Marokko: Mangelnder Bürgersinn im Mittelpunkt der Debatten vor dem Afrika-Cup

Marokko: Mangelnder Bürgersinn im Mittelpunkt der Debatten vor dem Afrika-Cup

Drei Monate vor der Eröffnung des Afrika-Cups (CAN) und fünf Jahre vor der gemeinsam mit anderen Ländern organisierten Fußball-Weltmeisterschaft flammt in Marokko erneut die alte Debatte über fehlenden Bürgersinn auf. Laut einer im Mai veröffentlichten Umfrage glauben nur 3 % der Marokkaner, dass das Niveau an Bürgersinn im öffentlichen Raum hoch ist, berichtet RFI.

Diese Untersuchung hat eine wahre Flut von Artikeln ausgelöst, die alle dasselbe sagen: Auch wenn das Land bei diesen großen Sportereignissen dank seiner brandneuen Infrastruktur glänzen wird, könnte sein Image unter dem Chaos leiden, das auf seinen Straßen noch immer herrscht.

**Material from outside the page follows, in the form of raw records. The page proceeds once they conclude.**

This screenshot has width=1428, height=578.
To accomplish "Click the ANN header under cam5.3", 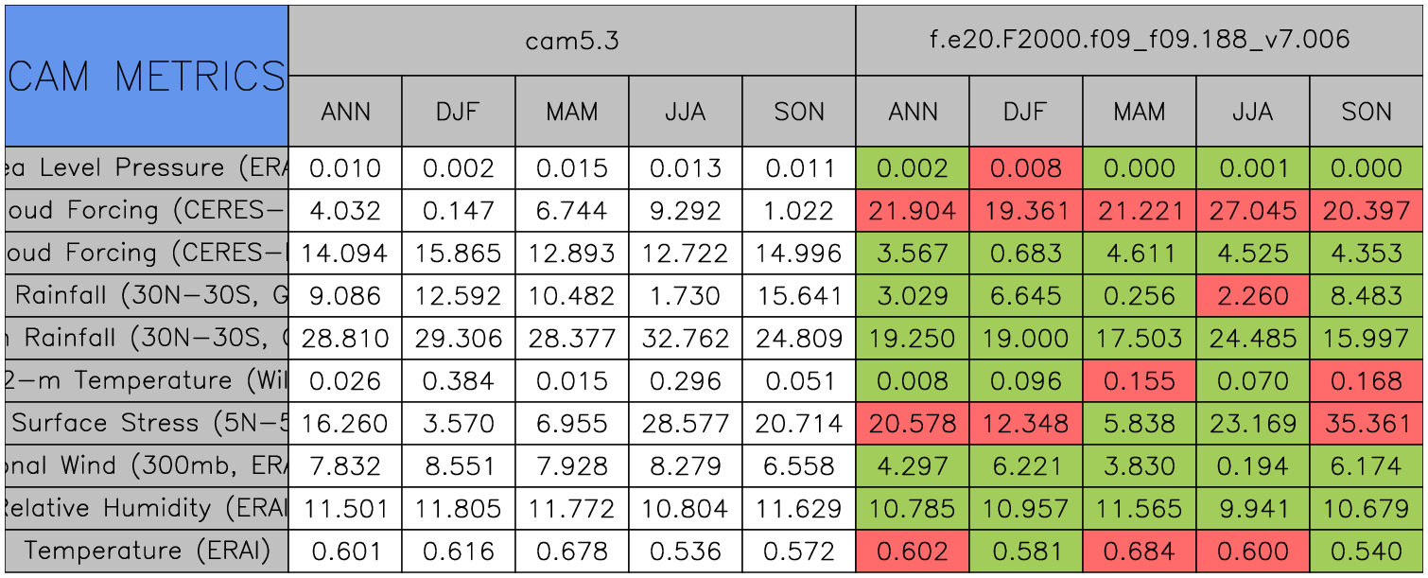I will [345, 112].
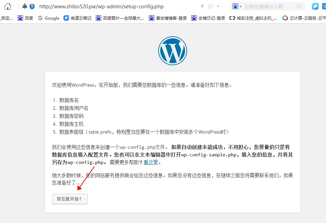This screenshot has height=223, width=326.
Task: Click the browser home icon
Action: coord(8,6)
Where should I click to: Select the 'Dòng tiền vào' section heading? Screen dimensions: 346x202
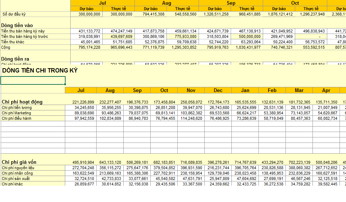17,26
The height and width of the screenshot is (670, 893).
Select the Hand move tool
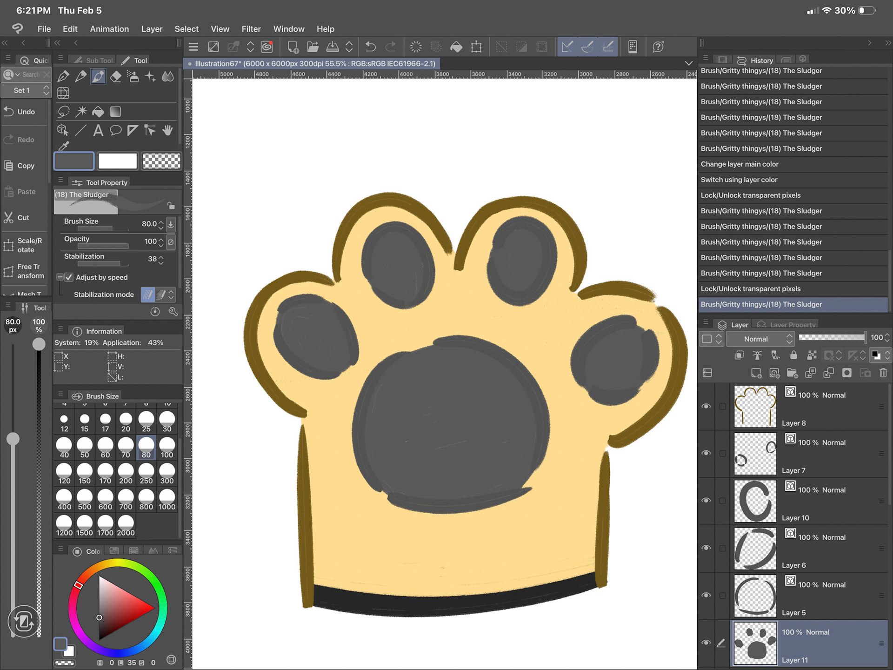pos(167,130)
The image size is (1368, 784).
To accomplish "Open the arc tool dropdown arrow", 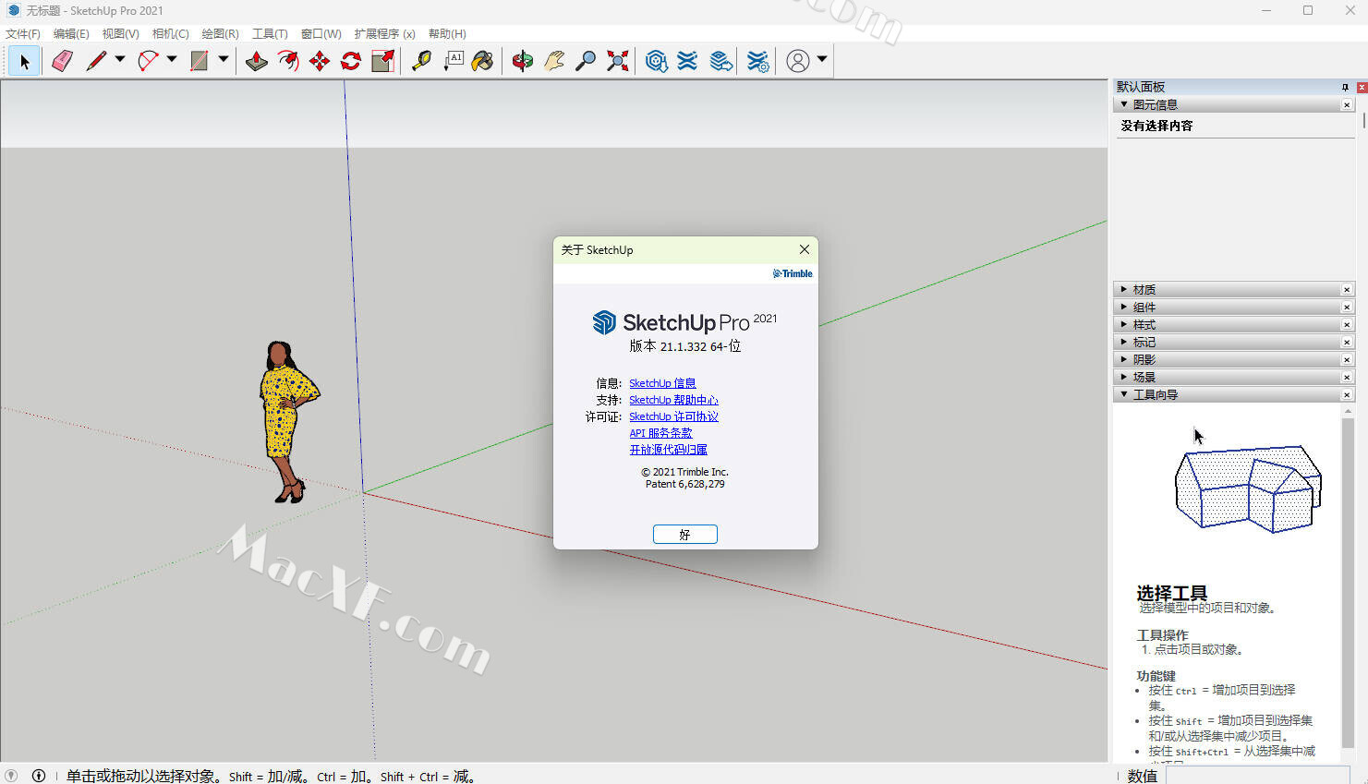I will click(x=172, y=59).
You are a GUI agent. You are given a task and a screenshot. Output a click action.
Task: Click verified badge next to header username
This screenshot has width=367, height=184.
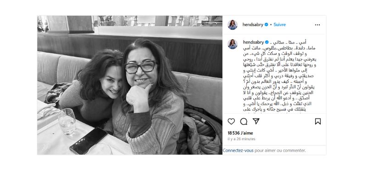(266, 24)
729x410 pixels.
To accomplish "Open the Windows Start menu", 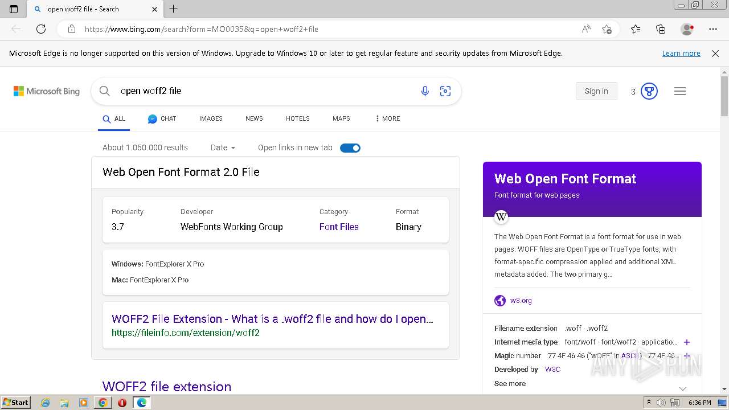I will 15,402.
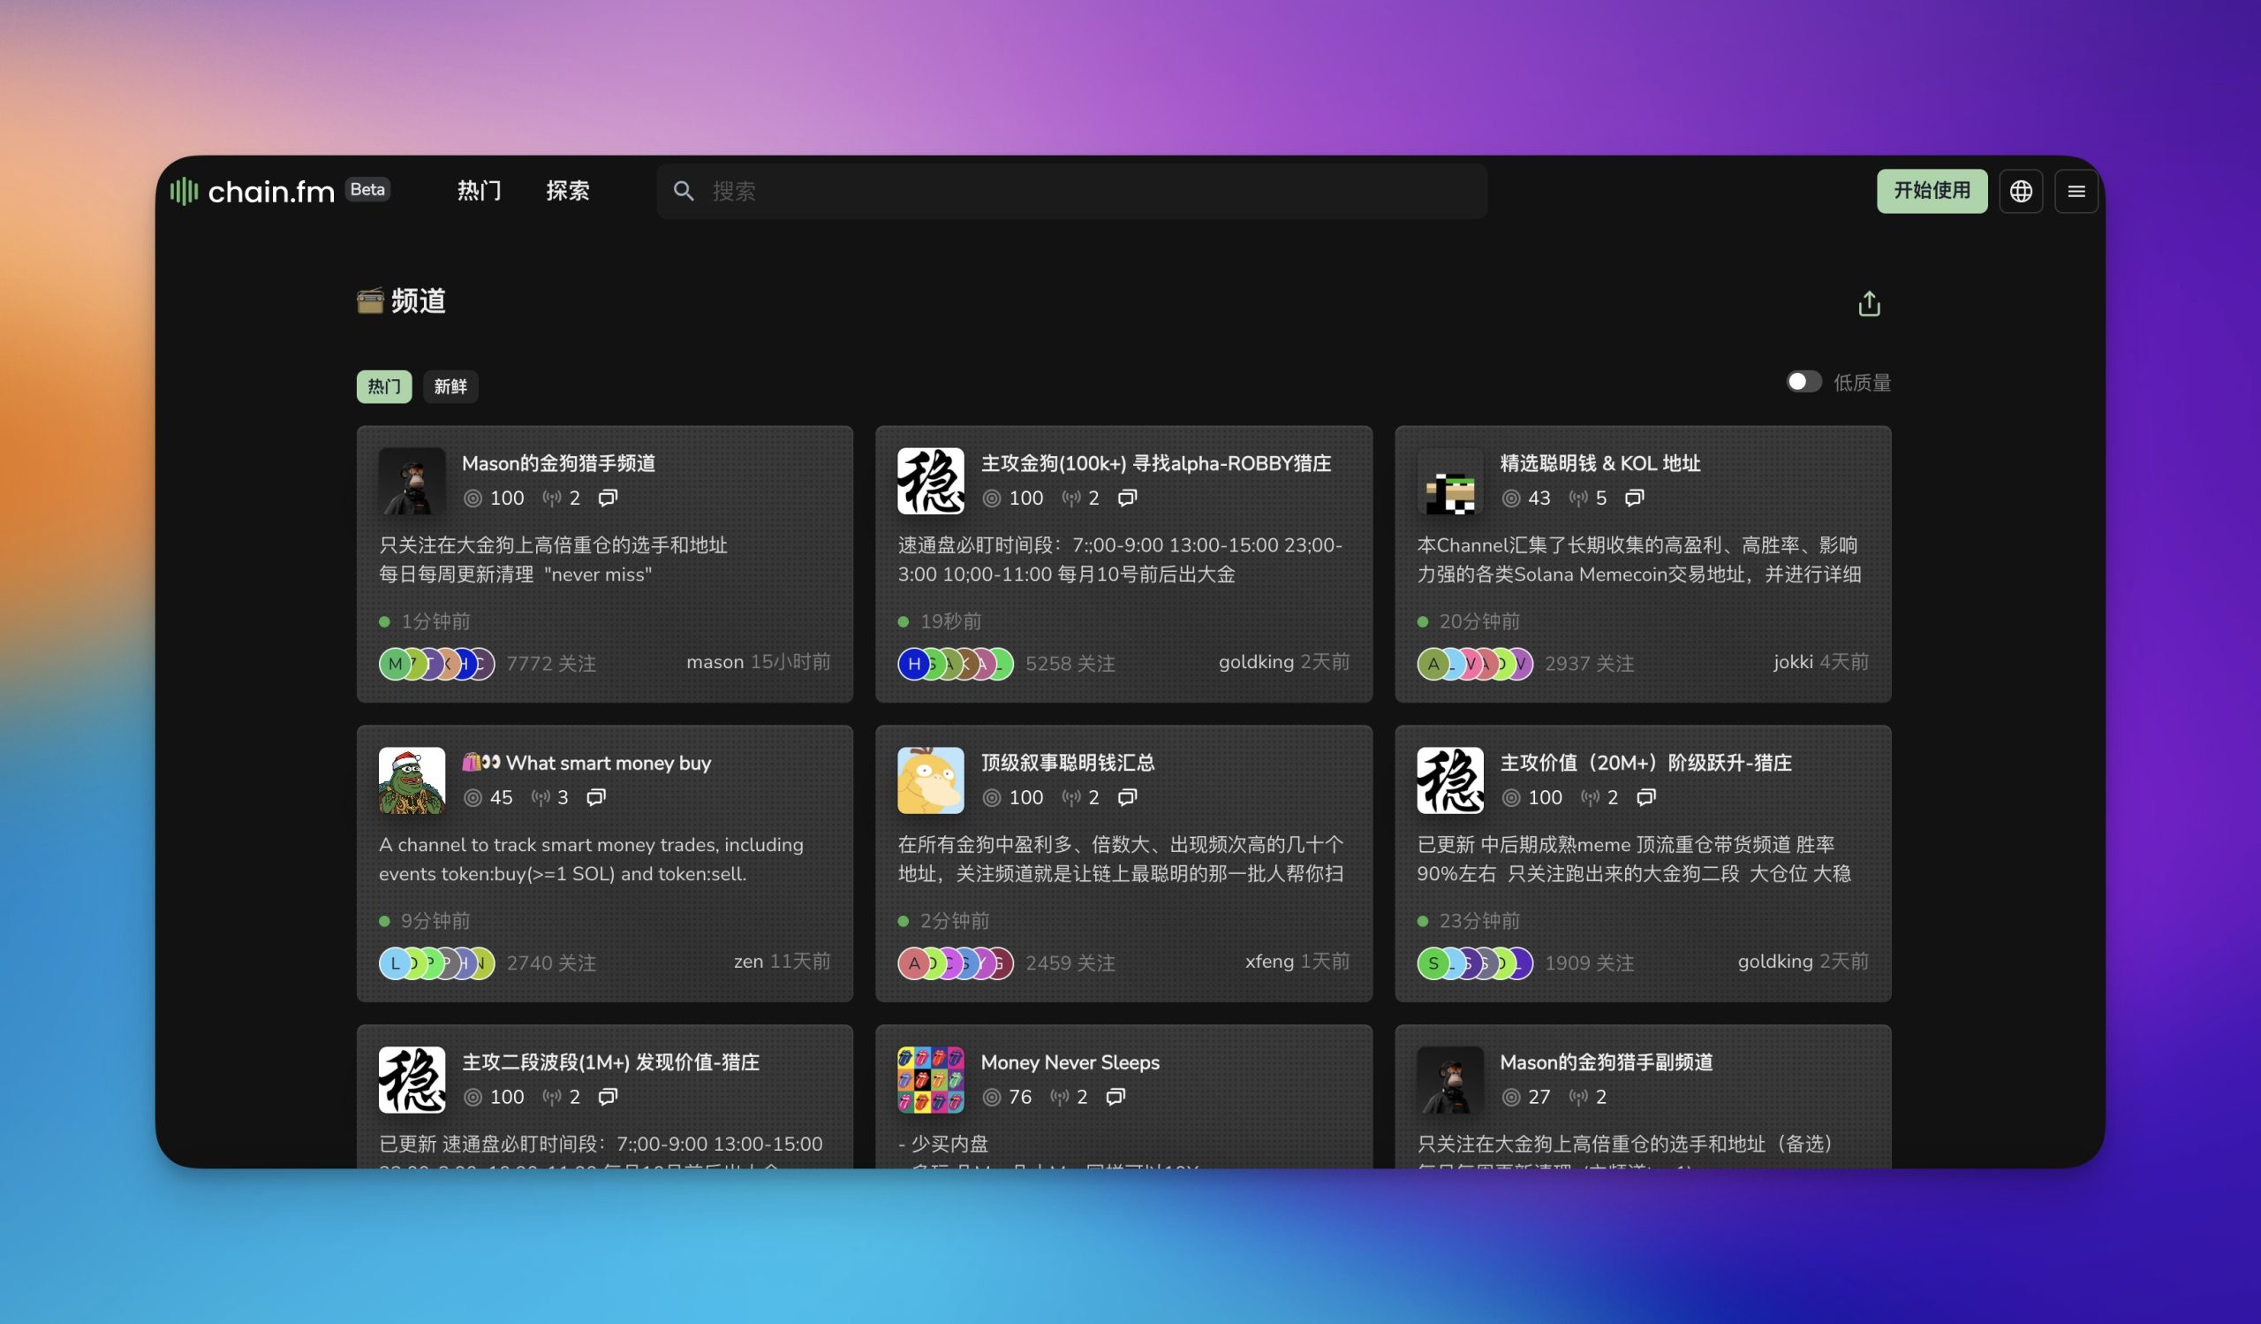Click the chat icon on 顶级叙事聪明钱汇总 card
The image size is (2261, 1324).
click(x=1128, y=797)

Ein altes Gebäude aus den 1930er-Jahren. Durch den großen Innenhof laufen jeden Tag Hunderte von Menschen. Kein Papier liegt auf dem Boden. Mohammed ist der Hausmeister des Gebäudes: „Die Leute werfen ihre Zigarettenstummel, Obstschalen, Verpackungen. Sie werfen sie hin, und ich sammle sie wieder auf. Ich kann nicht anders – ich bin der Hausmeister. Eigentlich besteht meine Arbeit nur darin, die Tür zu bewachen.“ Doch Mohammed ist gezwungen, auch den Hof zu reinigen: „Ich leide darunter, ich bin müde. Das ist nicht normal, das ist eine Schande, ehrlich gesagt.“

Genau das – die fehlende Sauberkeit – kritisiert auch die Mehrheit der Befragten in der Studie des marokkanischen Zentrums für Bürgersinn (CMC). Tausend Menschen wurden im ganzen Königreich befragt. 70 % warnen vor Belästigungen von Frauen, 60 % vor Verstößen gegen die Straßenverkehrsordnung.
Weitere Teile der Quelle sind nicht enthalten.